OhCaptain · 29/09/2020 16:59

@HattonsMustard

Tell the teacher, I do wonder why your Dh would think it was okay for his child to be told you are dead.
I'd imagine it's because it's a pretty stupid thing to say and not worth getting worked up about?

OP is clearly not dead so my reaction to it would be more bemusement than anything else.

But like I said, I'm likely missing something because I don't see how it's particularly upsetting and I'm baffled as to how it's racist!

CleverCatty · 29/09/2020 17:00

kids say silly and hurtful things all the time.

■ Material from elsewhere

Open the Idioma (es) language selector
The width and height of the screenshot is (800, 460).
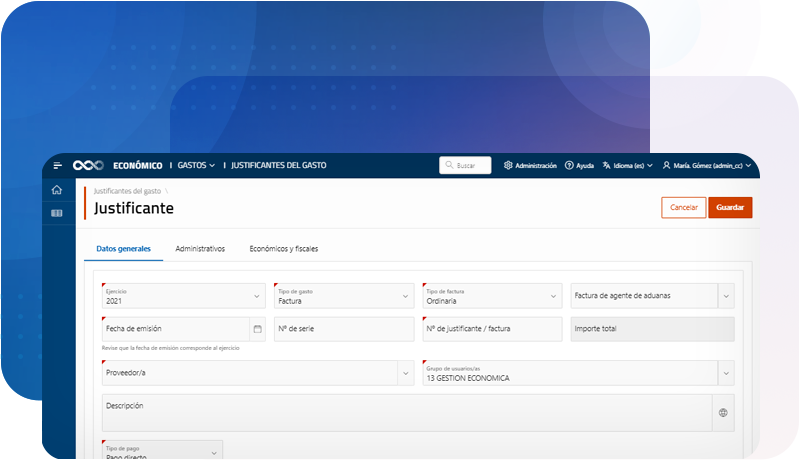627,165
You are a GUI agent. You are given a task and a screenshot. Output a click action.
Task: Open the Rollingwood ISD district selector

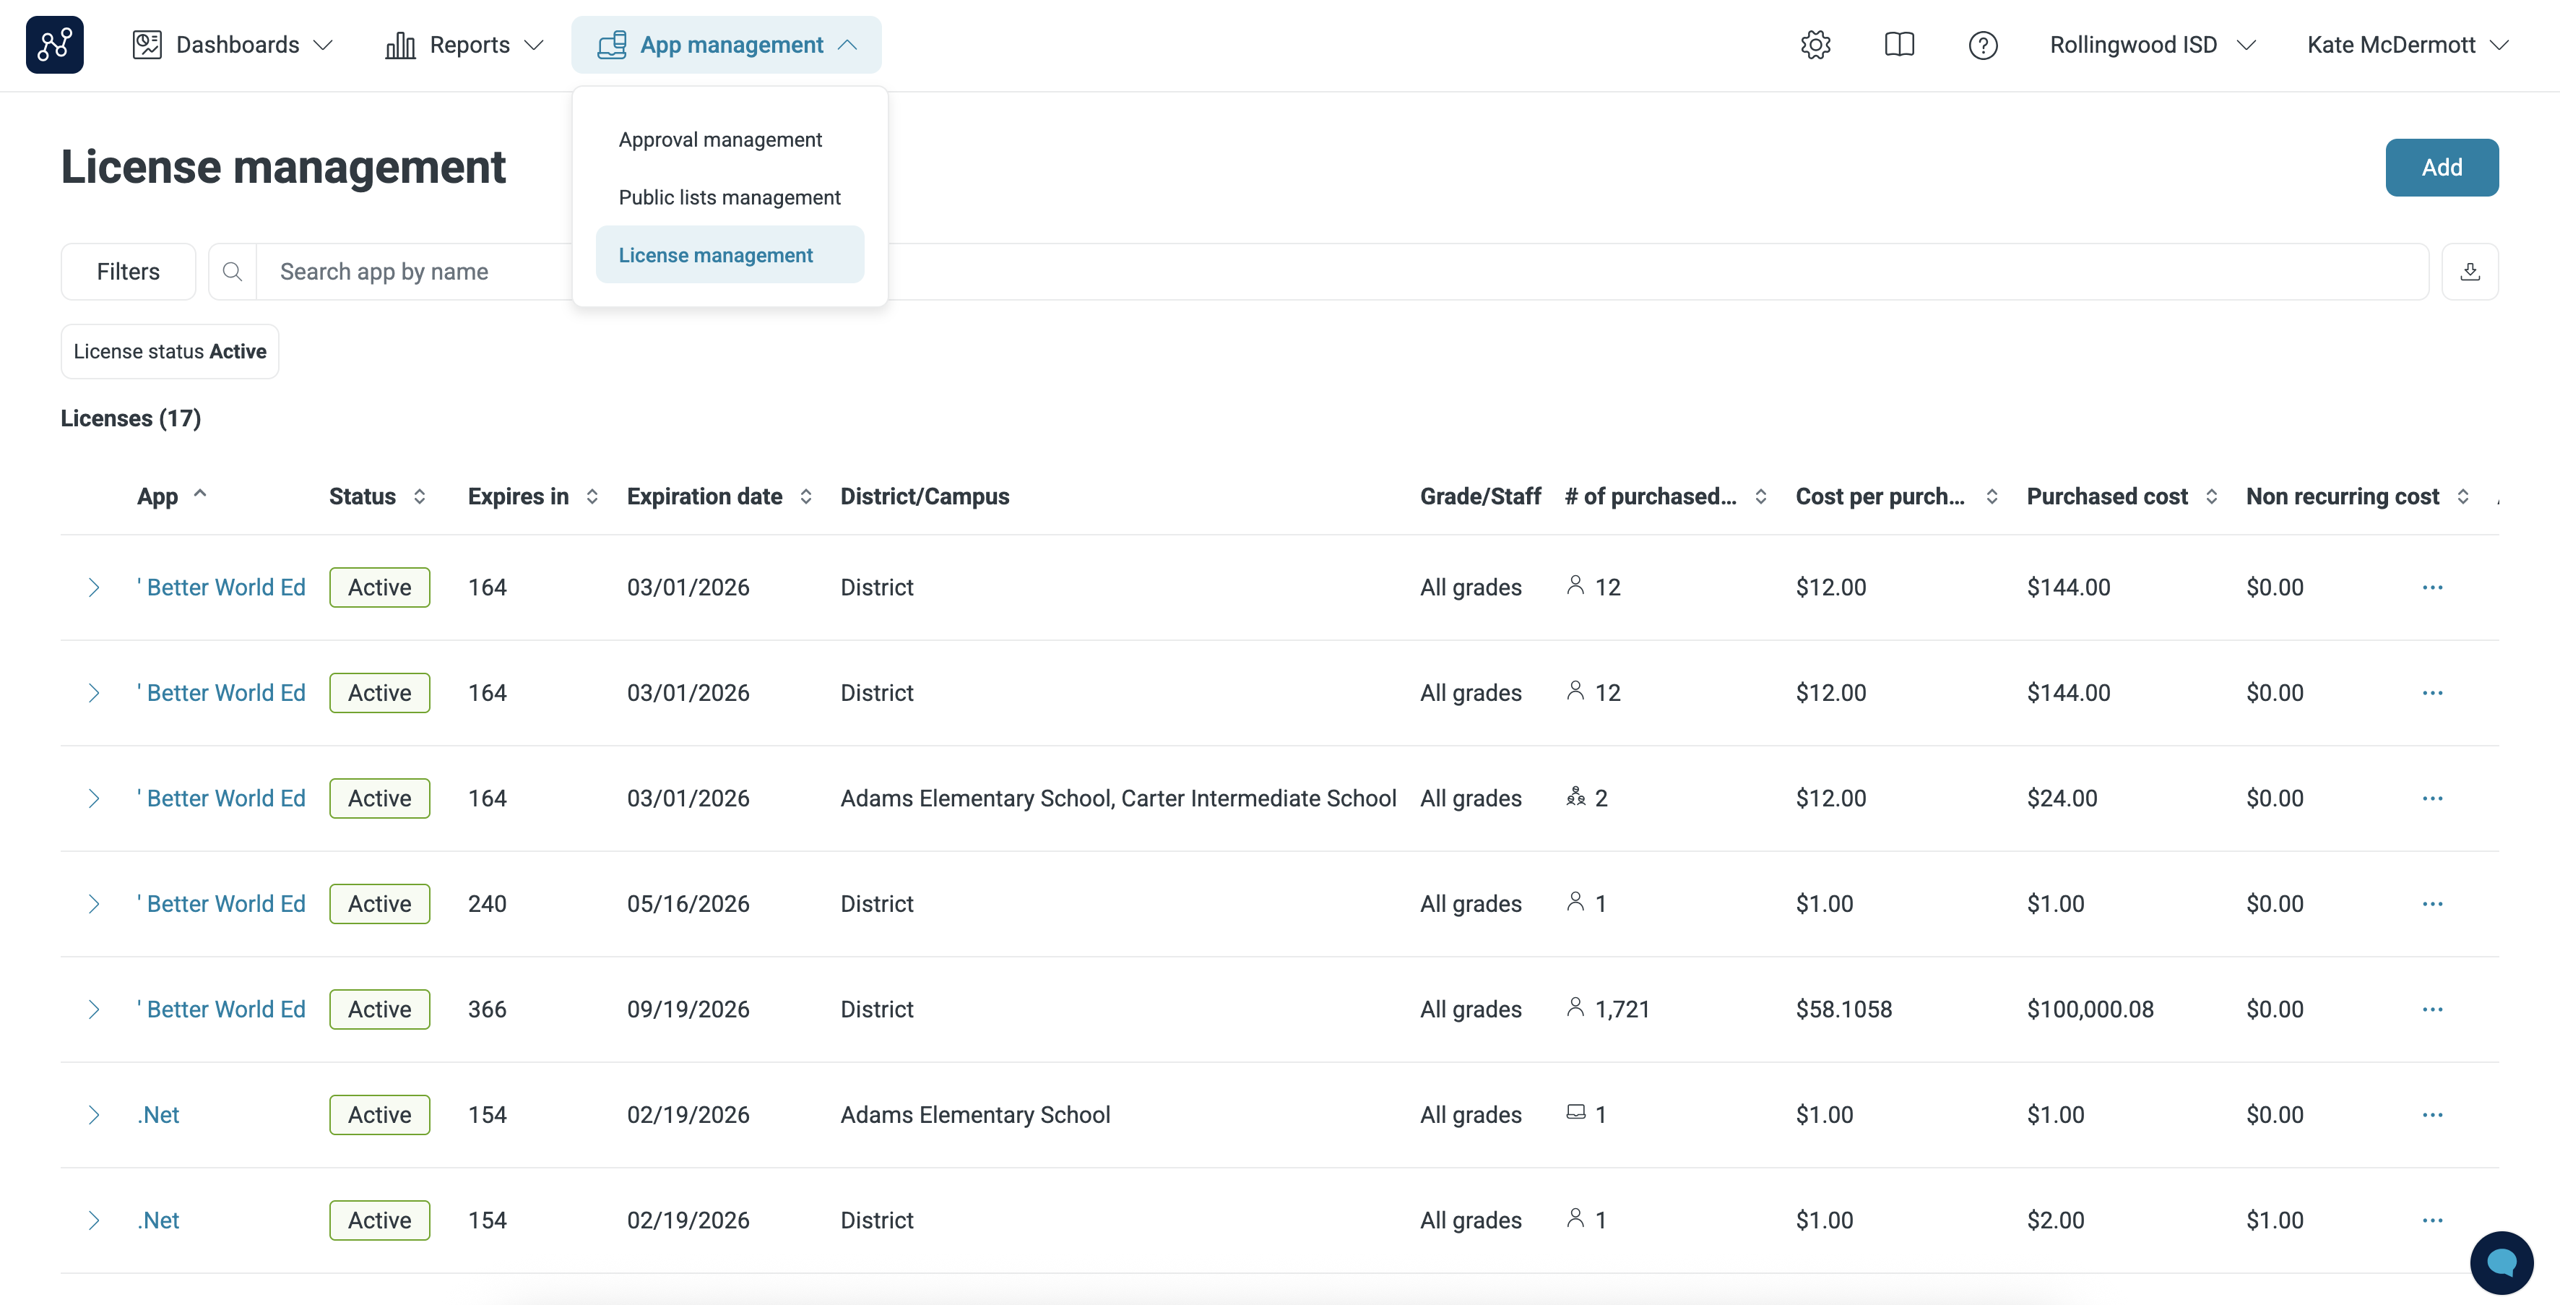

When I was 8 and had been moved for that school year to a new primary school with new set of friends etc - one of them was really nasty to me - ganged up on me and I got really angry with her and told her, in anger and I didn't mean it - that I was 'glad her DGF had died recently'. Of course I wasn't and I subsequently apologised to her and she apologised for being nasty to me - it was the first time however I'd said something as shocking as that, but as she'd been upset as her DGF had recently died I'd picked up on the fact that this could upset her - without really understanding what I'd said!

In fact the only knowledge of death I'd had was when my mice had to be put to sleep due to tumours on them - I had no concept of death otherwise!

Do tell your son this boy is being silly though and he does not know/understand what he is saying.